▶ [SOURCE INFORMATION]
===
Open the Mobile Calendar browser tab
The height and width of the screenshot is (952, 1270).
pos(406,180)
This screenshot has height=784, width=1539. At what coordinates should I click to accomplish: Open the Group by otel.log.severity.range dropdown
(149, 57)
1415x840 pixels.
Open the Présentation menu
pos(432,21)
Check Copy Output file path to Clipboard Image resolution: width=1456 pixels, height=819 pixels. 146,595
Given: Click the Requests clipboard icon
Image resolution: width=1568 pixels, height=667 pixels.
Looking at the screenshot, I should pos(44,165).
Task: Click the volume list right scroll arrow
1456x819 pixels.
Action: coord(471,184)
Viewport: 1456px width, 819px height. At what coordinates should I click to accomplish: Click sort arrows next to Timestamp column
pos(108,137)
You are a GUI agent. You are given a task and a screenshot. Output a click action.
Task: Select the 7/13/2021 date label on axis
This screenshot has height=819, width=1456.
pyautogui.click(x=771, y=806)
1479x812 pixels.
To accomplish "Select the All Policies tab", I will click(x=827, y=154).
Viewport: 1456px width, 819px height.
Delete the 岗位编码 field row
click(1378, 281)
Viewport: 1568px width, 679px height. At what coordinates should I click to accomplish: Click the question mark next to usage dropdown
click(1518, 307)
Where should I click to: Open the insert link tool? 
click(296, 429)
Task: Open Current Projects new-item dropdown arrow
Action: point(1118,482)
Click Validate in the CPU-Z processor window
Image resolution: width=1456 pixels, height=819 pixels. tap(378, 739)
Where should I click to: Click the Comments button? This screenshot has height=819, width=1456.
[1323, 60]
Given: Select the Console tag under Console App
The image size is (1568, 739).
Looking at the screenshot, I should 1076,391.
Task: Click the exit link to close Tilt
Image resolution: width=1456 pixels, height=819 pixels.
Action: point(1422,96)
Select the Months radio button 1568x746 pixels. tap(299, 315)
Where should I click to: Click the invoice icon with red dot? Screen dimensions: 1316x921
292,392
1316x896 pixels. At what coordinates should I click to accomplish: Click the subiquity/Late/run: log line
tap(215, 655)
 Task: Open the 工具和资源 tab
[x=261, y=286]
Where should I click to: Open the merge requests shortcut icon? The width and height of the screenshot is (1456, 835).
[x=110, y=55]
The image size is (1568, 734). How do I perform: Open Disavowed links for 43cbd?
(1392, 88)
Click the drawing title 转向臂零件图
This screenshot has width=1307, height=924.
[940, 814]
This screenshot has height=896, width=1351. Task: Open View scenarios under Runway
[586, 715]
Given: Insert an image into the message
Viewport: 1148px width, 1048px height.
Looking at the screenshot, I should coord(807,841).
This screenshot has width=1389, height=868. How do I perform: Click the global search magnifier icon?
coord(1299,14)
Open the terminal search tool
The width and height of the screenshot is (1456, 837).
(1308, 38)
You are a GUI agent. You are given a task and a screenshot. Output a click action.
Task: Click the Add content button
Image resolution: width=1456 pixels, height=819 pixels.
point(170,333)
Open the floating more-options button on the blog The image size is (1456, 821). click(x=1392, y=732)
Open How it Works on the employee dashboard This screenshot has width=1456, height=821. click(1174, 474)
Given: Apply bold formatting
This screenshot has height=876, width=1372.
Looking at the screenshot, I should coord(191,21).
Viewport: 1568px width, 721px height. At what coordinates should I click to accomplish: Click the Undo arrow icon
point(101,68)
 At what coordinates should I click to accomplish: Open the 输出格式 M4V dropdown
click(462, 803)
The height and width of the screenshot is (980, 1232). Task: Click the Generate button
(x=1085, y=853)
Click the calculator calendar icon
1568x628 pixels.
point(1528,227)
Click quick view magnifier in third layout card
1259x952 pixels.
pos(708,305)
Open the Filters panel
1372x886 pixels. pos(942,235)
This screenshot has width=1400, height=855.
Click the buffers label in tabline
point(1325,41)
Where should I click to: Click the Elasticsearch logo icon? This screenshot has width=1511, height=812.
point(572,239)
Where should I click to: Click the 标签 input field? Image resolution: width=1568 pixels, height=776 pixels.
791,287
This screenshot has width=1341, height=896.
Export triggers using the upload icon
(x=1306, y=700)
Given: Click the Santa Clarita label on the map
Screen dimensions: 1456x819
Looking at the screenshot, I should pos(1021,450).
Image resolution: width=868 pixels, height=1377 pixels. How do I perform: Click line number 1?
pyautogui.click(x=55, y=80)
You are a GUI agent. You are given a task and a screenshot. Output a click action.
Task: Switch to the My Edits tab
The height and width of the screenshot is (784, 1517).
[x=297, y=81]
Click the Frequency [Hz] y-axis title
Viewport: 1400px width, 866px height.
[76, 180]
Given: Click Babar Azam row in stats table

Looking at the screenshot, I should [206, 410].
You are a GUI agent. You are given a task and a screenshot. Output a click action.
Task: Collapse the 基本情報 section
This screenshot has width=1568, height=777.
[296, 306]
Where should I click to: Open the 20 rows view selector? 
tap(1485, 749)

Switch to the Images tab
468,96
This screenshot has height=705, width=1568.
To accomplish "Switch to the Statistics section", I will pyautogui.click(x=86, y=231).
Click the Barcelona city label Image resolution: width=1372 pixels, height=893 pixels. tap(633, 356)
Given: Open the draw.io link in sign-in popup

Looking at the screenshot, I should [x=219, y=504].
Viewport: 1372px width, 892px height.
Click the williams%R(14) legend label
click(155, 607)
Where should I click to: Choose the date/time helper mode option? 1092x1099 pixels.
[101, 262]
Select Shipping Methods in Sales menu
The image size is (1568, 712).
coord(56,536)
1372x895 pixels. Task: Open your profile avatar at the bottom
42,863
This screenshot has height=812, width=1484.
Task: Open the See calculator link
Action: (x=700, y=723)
===
What this exercise calls for is a precise transcription of the material above.

▶ [WRITTEN REPLY]
Open the Mobile Calendar browser tab
The height and width of the screenshot is (952, 1270).
pos(406,180)
This screenshot has height=784, width=1539. At what coordinates should I click to accomplish: Open the Group by otel.log.severity.range dropdown
(149, 57)
1415x840 pixels.
Open the Présentation menu
pos(432,21)
Check Copy Output file path to Clipboard Image resolution: width=1456 pixels, height=819 pixels. 146,595
Given: Click the Requests clipboard icon
Image resolution: width=1568 pixels, height=667 pixels.
Looking at the screenshot, I should pos(44,165).
Task: Click the volume list right scroll arrow
1456x819 pixels.
Action: coord(471,184)
Viewport: 1456px width, 819px height. At what coordinates should I click to accomplish: Click sort arrows next to Timestamp column
pos(108,137)
You are a GUI agent. You are given a task and a screenshot. Output a click action.
Task: Select the 7/13/2021 date label on axis
This screenshot has height=819, width=1456.
pyautogui.click(x=771, y=806)
1479x812 pixels.
To accomplish "Select the All Policies tab", I will click(x=827, y=154).
Viewport: 1456px width, 819px height.
Delete the 岗位编码 field row
click(1378, 281)
Viewport: 1568px width, 679px height. At what coordinates should I click to accomplish: Click the question mark next to usage dropdown
click(1518, 307)
Where should I click to: Open the insert link tool? 
click(296, 429)
Task: Open Current Projects new-item dropdown arrow
Action: point(1118,482)
Click Validate in the CPU-Z processor window
Image resolution: width=1456 pixels, height=819 pixels. tap(378, 739)
Where should I click to: Click the Comments button? This screenshot has height=819, width=1456.
[1323, 60]
Given: Select the Console tag under Console App
The image size is (1568, 739).
Looking at the screenshot, I should 1076,391.
Task: Click the exit link to close Tilt
Image resolution: width=1456 pixels, height=819 pixels.
Action: point(1422,96)
Select the Months radio button 1568x746 pixels. tap(299, 315)
Where should I click to: Click the invoice icon with red dot? Screen dimensions: 1316x921
292,392
1316x896 pixels. At what coordinates should I click to accomplish: Click the subiquity/Late/run: log line
tap(215, 655)
 Task: Open the 工具和资源 tab
[x=261, y=286]
Where should I click to: Open the merge requests shortcut icon? The width and height of the screenshot is (1456, 835).
[x=110, y=55]
The image size is (1568, 734). How do I perform: Open Disavowed links for 43cbd?
(1392, 88)
Click the drawing title 转向臂零件图
This screenshot has width=1307, height=924.
[940, 814]
This screenshot has height=896, width=1351. Task: Open View scenarios under Runway
[586, 715]
Given: Insert an image into the message
Viewport: 1148px width, 1048px height.
Looking at the screenshot, I should coord(807,841).
This screenshot has width=1389, height=868. How do I perform: Click the global search magnifier icon?
coord(1299,14)
Open the terminal search tool
The width and height of the screenshot is (1456, 837).
(1308, 38)
You are a GUI agent. You are given a task and a screenshot. Output a click action.
Task: Click the Add content button
Image resolution: width=1456 pixels, height=819 pixels.
point(170,333)
Open the floating more-options button on the blog The image size is (1456, 821). click(x=1392, y=732)
Open How it Works on the employee dashboard This screenshot has width=1456, height=821. click(1174, 474)
Given: Apply bold formatting
This screenshot has height=876, width=1372.
Looking at the screenshot, I should coord(191,21).
Viewport: 1568px width, 721px height. At what coordinates should I click to accomplish: Click the Undo arrow icon
point(101,68)
 At what coordinates should I click to accomplish: Open the 输出格式 M4V dropdown
click(462, 803)
The height and width of the screenshot is (980, 1232). Task: Click the Generate button
(x=1085, y=853)
Click the calculator calendar icon
1568x628 pixels.
point(1528,227)
Click quick view magnifier in third layout card
1259x952 pixels.
pos(708,305)
Open the Filters panel
1372x886 pixels. pos(942,235)
This screenshot has width=1400, height=855.
Click the buffers label in tabline
point(1325,41)
Where should I click to: Click the Elasticsearch logo icon? This screenshot has width=1511, height=812.
point(572,239)
Where should I click to: Click the 标签 input field? Image resolution: width=1568 pixels, height=776 pixels.
791,287
This screenshot has width=1341, height=896.
Export triggers using the upload icon
(x=1306, y=700)
Given: Click the Santa Clarita label on the map
Screen dimensions: 1456x819
Looking at the screenshot, I should pos(1021,450).
Image resolution: width=868 pixels, height=1377 pixels. How do I perform: Click line number 1?
pyautogui.click(x=55, y=80)
You are a GUI agent. You are given a task and a screenshot. Output a click action.
Task: Switch to the My Edits tab
The height and width of the screenshot is (784, 1517).
[x=297, y=81]
Click the Frequency [Hz] y-axis title
Viewport: 1400px width, 866px height.
[76, 180]
Given: Click Babar Azam row in stats table

Looking at the screenshot, I should [206, 410].
You are a GUI agent. You are given a task and a screenshot. Output a click action.
Task: Collapse the 基本情報 section
This screenshot has width=1568, height=777.
[296, 306]
Where should I click to: Open the 20 rows view selector? 
tap(1485, 749)

Switch to the Images tab
468,96
This screenshot has height=705, width=1568.
To accomplish "Switch to the Statistics section", I will pyautogui.click(x=86, y=231).
Click the Barcelona city label Image resolution: width=1372 pixels, height=893 pixels. tap(633, 356)
Given: Open the draw.io link in sign-in popup

Looking at the screenshot, I should [x=219, y=504].
Viewport: 1372px width, 892px height.
Click the williams%R(14) legend label
click(155, 607)
Where should I click to: Choose the date/time helper mode option? 1092x1099 pixels.
[101, 262]
Select Shipping Methods in Sales menu
The image size is (1568, 712).
coord(56,536)
1372x895 pixels. Task: Open your profile avatar at the bottom
42,863
This screenshot has height=812, width=1484.
Task: Open the See calculator link
Action: (x=700, y=723)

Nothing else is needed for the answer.